Abbé Régis de Saint-Rémy, prêtre

Peut-on transmettre le Bien ?

Le Bien est commun à tous les hommes. Il n'est pas la propriété de l'un ou de l'autre, voire d'un groupe avec sa culture, ses coutumes, ses idéaux politiques. Le Bien fait partie de la nature humaine, il est toujours universel, quelles qu'en soient les modalités. Il figure dans l'action de l'homme, ses qualités, sa générosité, sa capacité à "faire le bien". Le Bien apaisera bien des tempêtes, il est le dénominateur de tous les hommes, au contraire du mal qui divise.

Où est le Bien que nous transmettons ? Il se situe en nous mais nous l'avons reçu tout au cours de la vie. A la naissance, nous l'avons dans notre coeur comme nos semblables mais jamais de manière absolue. Puis l'éducation nous apprendra à distinguer le bien du mal, à développer notre intelligence sans ce "formatage" qui enlève à l'homme sa liberté de jugement. Enfin, l'homme par sa propre expérience apprend à connaître le bien par son observation des gens, des choses et des circonstances.

De la théorie du philosophe Platon, reprenons trois idées essentielle. Il y a d'abord le Bien, dont le caractère général est de se répandre, de se communiquer. On dit "faire le bien", car cet acte extérieur à l'homme a pour but de se diffuser, d'en faire bénéficier les autres. Le Bien se reconnaît dans son application pratique, la justice. C'est pourquoi l'injustice restera toujours le principal défaut de ceux qui exercent l'autorité et ne respectent pas l'universalité du Bien. Selon Platon, il y a ensuite le Beau, toujours conforme à la nature dans son état originel. La beauté de tel geste dérive de la beauté du premier matin de la Création : Bien et Beau se rejoignent (1). Platon décrit enfin le Vrai, qui offre l'avantage d'être immuable, quels que soient le lieu et le temps. Le soleil éclaire, le sang des hommes est rouge, les montagnes ne sont pas des plaines, trois paramètres universels. Les communications seraient grandement facilitées si les hommes s'en souvenaient.

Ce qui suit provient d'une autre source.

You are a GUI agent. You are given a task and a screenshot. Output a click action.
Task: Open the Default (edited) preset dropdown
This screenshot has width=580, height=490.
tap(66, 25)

Transmettre le Bien, le Beau et le Vrai est l'affaire de chacun. Il faut donc mener plusieurs combats. Lutter contre ses intérêts particuliers, ce que nous appelons égoïsme lorsqu'ils sont uniquement tournés vers nous-mêmes. Il n'y a alors ni transmission du bien, ni du beau, ni du vrai. Lutter contre toute déformation idéologique qui porte atteinte au bien et donc à la vraie liberté de l'homme, la liberté intérieure. Lutter enfin contre la routine, contre les négligences, les mauvaises habitudes, la fatigue aussi... Car transmettre le bien est l'affaire de tous. Nous oeuvrons ensemble pour être plus efficaces. Nous construisons, ne sachant pas nous si nous verrons le fruit de notre labeur. Nous transformons nos actions en institutions pour préserver des acquis qui semblent si fragiles...

Finalement, le bien, le beau et le vrai nous dépassent. Les développer et les faire fructifier n'est possible qu'avec des références d'autant meilleures qu'elles seront élevées. Nous sommes en quelque sorte des gardiens intelligents à qui l'on aurait confié un dépôt. Pour entretenir, protéger et défendre au mieux ce qui fait notre bonheur, nous devons mobiliser notre temps et notre énergie - tout ce qui irremplaçable - même si l'on est confronté aux incompréhensions et les déceptions. Ainsi, au soir de notre vie, jugeant que nous avons rempli notre tâche, nous pourrons répéter après l'apôtre Saint Paul dans ses Epîtres : " J'ai transmis ce que j'ai reçu ".